Após STJ e Tribunais Estaduais começarem a conceder progressão de regime ao condenado pela prática de crime hediondo, tráfico ilícito de entorpecente e terrorismo – haja vista que a progressão pela prática da tortura já era possível –, cumprido um sexto da pena, com fulcro apenas no precedente jurisprudencial do STF, foi necessária a edição da Lei 11.464/07, que entrou em vigência em 29 de março de 2007, para restabelecer o tratamento penal mais severo determinado pelo constituinte no que tange ao cumprimento da pena pela prática dos crimes epigrafados.
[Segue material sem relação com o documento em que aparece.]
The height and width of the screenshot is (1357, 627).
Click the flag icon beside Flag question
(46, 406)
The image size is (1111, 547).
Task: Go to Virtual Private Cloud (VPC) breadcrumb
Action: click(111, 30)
Entretanto, a novel legislação não significou mudanças somente pertinentes à progressão de regime. Suprimiu a vedação inócua e também inconstitucional da concessão de liberdade provisória aos acusados pela prática de crimes hediondos ou a eles equiparados. Doravante, caso não estejam presentes nenhum dos elementos que autorizem a prisão preventiva, poderá e deverá o acusado por esses crimes responder o processo em liberdade.

A melhor doutrina e os constitucionalistas (intérpretes e juízes adeptos do Estado constitucional e humanitário de Direito) já não viam nenhum sentido na proibição retrocitada. Os legalistas (corrente que adota a interpretação seca da lei) já não podem sustentar a impossibilidade de liberdade provisória nos crimes hediondos e equiparados. Na prática, isso significa o seguinte: quando o sujeito é preso em flagrante por um desses delitos, antes, não podia ser posto em liberdade durante o andamento do processo; agora, pode (quando o juiz entender que for o caso) [24].

No entanto, o novo diploma legal gera dúvidas e discussões no que concerne à supressão dos parágrafos do art. 2º da Lei 8.072/90, ao extinguir a expressão de que "a pena por crime previsto neste artigo será cumprida integralmente em regime fechado" e estabelecer um novo quantum de cumprimento de pena para se obter a progressão de regime [25]. Assim, o condenado por crime hediondo ou a ele equiparado, cumpridos dois quintos da respectiva pena (em caso de ser primário) ou três quintos (caso reincidente), terá o direito de progredir de regime. Vale lembrar, porém, que o réu iniciará o cumprimento da pena sempre em regime fechado.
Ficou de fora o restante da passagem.